SHORT EXERCISE —
List every line of the records that contains the word "perform".

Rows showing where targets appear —

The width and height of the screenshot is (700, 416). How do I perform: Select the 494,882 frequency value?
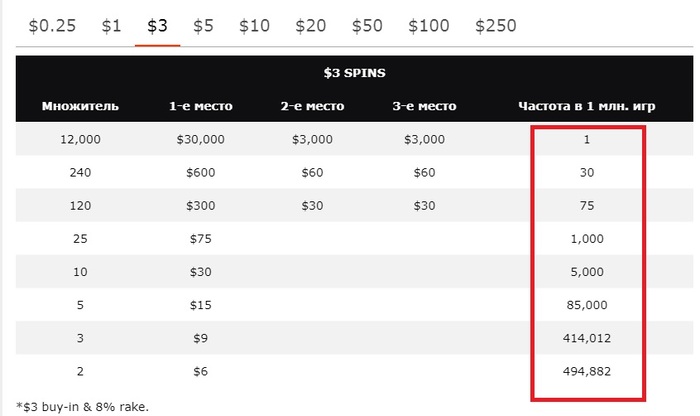click(x=587, y=371)
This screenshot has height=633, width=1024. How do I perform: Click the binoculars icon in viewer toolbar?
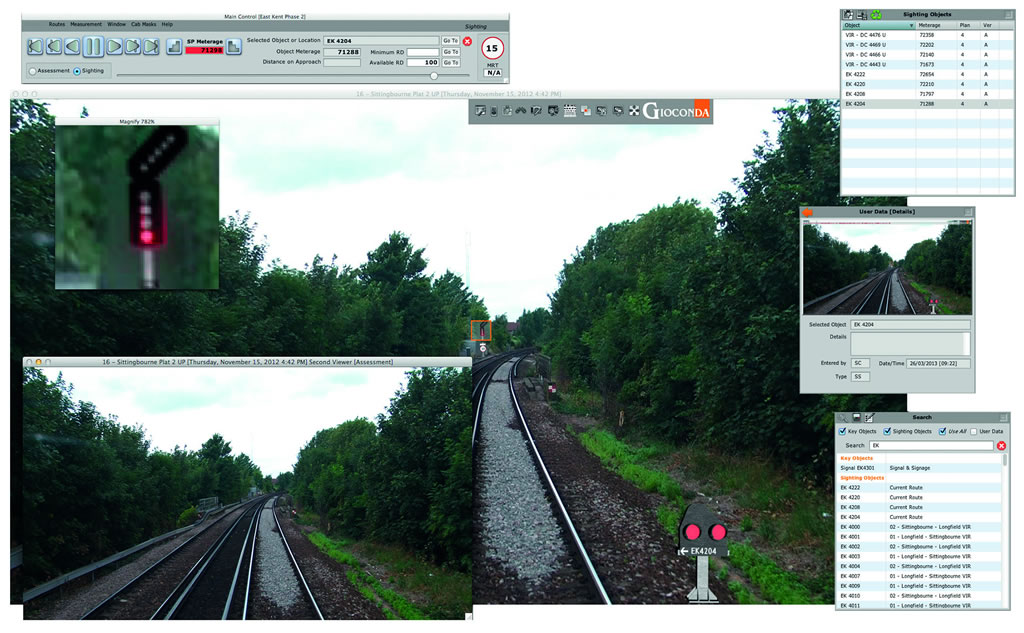point(521,111)
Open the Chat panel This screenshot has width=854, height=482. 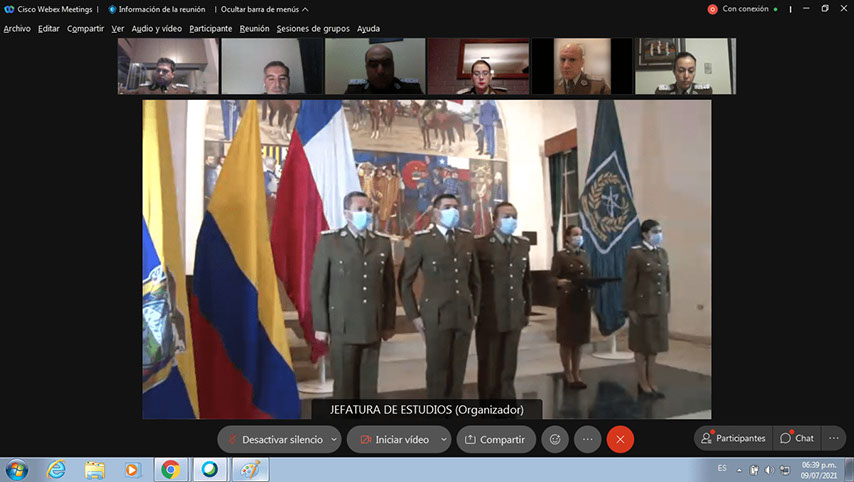click(797, 438)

ANSWER TO THIS TASK —
The width and height of the screenshot is (700, 416). How do I perform: Select the 494,882 frequency value?
This screenshot has height=633, width=1024. How do I perform: Click the binoculars icon in viewer toolbar?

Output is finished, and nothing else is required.